Demilade Sonuga's blog

All posts

The Global Descriptor Table III

2023-01-29 · 25 min read

If you came up with the descriptors for the code and data segments, I'm sure that they would be just long strings of digits the meaning of which is not immediately apparent. To remedy that, let's take a quick look at bitwise operations.

Bitwise Operations

Most computers represent numbers in their binary forms internally. For example, your computer's representation of the 8-bit number 3 will be electrical signals symbolized by 0b00000011, where 0s symbolize "low voltage" and 1 symbolizes "high voltage". The binary number 0b11 represents 3 because 11 is the binary equivalent of 3. If you're not familiar with this binary number conversion stuff, just Google it.

As you already know, there are several different operators which perform some operation on a number and produce a new number, like some kind of machine. Look at the addition operator (+): this takes 2 numbers, performs the mathematical operation of addition on them and outputs another number which is the result of that addition. Look at the equality operator (==): this takes 2 numbers (or anything else that can be compared), performs the logical operation of comparison and outputs a boolean value which is the result of that comparison.

Bitwise operators, on the other hand, take a number or two, perform operations on the numbers' bits (binary digits of its representation) and output a new number that is the result of those bit movements. Arithmetic and logical operations are purely mathematical, existing only in the mind (I mean, how do we know that 2 + 2 = 4 and not 5?) but bitwise operations can be viewed as mechanical. When we perform bitwise operations, we are literally moving the bits of a number.

The only 2 bitwise operations we'll be looking at now are the left-shift and the bitwise OR operators (because those are the only operators we'll be using for now).

The left-shift operator (<<) is a bitwise operator that takes two numbers a and b as input like so: a << b, shifts all of a's bits b times to the left and outputs the number whose bit representation corresponds to the result. For example, consider the 8-bit number 0b0000001, which is the number 1. The operation 1 << 3 shifts the bits one position to the left 3 times like so:

Shift Bit 7 Bit 6 Bit 5 Bit 4 Bit 3 Bit 2 Bit 1 Bit 0
Original number 0 0 0 0 0 0 0 1
First Shift 0 0 0 0 0 0 1 0
Second Shift 0 0 0 0 0 1 0 0
Third Shift 0 0 0 0 1 0 0 0

After the first shift, bit 6 becomes bit 7, bit 5 becomes bit 6, bit 4 becomes bit 5, bit 3 becomes bit 4, bit 2 becomes bit 3, bit 1 becomes bit 2 and bit 0 becomes bit 1. Because there's nothing to replace bit 0, it defaults to 0 and because there is nowhere for bit 7 to be moved to (only space for 8 bits), it's no longer part of the number, like it's just thrown away.

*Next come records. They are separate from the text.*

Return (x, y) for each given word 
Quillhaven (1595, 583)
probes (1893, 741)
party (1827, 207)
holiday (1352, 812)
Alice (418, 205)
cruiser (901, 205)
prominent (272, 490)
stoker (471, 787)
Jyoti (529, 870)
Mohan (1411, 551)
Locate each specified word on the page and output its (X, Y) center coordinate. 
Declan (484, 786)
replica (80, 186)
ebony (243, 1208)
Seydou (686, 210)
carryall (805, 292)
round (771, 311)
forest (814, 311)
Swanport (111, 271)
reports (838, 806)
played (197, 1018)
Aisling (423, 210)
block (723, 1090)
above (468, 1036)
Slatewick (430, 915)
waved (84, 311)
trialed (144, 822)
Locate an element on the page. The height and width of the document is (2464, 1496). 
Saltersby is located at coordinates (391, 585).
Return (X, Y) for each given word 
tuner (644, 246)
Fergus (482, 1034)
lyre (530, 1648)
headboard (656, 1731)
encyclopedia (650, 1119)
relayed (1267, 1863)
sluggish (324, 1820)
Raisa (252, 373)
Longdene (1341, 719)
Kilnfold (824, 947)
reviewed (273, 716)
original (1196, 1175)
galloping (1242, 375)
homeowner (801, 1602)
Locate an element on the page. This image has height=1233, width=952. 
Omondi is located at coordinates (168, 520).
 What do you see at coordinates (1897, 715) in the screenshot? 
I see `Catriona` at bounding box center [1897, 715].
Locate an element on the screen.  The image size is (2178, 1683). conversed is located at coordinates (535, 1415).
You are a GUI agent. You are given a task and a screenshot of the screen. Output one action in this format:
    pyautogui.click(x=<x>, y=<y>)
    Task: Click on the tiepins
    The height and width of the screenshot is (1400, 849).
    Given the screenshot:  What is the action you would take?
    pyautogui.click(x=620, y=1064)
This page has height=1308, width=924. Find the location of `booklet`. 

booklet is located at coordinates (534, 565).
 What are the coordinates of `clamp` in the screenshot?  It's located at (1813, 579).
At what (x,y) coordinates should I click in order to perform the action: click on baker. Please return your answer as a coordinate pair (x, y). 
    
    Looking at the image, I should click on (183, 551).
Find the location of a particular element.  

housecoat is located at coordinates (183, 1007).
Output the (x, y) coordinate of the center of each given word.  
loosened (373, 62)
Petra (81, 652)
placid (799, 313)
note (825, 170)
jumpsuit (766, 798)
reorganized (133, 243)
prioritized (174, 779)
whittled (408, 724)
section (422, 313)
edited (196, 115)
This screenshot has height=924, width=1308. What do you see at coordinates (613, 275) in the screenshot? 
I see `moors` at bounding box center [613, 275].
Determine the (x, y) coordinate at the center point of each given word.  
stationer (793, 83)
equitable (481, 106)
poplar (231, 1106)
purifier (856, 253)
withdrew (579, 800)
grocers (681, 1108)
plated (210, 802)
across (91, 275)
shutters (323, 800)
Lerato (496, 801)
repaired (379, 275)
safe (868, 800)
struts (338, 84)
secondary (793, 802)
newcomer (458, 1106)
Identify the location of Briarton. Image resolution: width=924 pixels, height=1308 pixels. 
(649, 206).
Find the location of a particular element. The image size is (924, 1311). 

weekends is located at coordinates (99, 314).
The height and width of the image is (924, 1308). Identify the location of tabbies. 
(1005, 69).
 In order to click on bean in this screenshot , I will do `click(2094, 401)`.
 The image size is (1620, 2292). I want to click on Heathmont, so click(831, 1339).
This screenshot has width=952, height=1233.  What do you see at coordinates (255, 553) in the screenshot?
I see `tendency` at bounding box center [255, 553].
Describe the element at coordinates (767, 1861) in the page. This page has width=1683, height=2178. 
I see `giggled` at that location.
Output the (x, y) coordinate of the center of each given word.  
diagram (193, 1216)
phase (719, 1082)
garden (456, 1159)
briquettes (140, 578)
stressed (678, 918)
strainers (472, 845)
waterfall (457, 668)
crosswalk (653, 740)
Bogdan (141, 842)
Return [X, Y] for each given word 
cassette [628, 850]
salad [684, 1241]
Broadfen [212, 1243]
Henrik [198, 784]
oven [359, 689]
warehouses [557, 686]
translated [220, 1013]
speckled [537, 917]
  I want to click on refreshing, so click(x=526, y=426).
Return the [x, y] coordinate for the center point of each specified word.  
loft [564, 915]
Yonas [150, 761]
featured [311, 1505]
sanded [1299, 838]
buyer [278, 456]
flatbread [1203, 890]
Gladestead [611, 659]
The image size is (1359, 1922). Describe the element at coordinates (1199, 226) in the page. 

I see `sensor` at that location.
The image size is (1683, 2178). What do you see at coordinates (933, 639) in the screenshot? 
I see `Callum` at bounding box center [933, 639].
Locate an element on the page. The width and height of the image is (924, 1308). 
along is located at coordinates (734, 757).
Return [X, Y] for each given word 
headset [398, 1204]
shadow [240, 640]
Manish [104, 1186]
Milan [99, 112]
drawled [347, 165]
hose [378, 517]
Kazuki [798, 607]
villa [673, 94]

This shifting process is repeated the number of times specified by the right-hand side of the << operator. From the operation above, the result of left shifting the number 1's bits 3 times is 0b00001000 and this is the binary equivalent of the number 8, so 1 << 3 == 8.

As for bitwise OR (|), this operator takes two numbers a and b as input like this: a | b, does a logical OR operation on bits whose positions correspond and outputs the number whose bit representation corresponds to the result.

The logical OR operation on binary digits is defined like this:

First Input Second Digit Output
0 0 0
1 0 1
0 1 1
1 1 1

The operation takes two bits and determines the output based on this table. As you can see, the output is 0 only if the two inputs are 0 and it's one if any of the bits are one. The idea comes from the fact that you can view a binary digit as a boolean where 1 represents true and 0 represents false. If you do this 1-true and 0-false substitution in this table, the reason for calling this the OR operation will make a lot of sense.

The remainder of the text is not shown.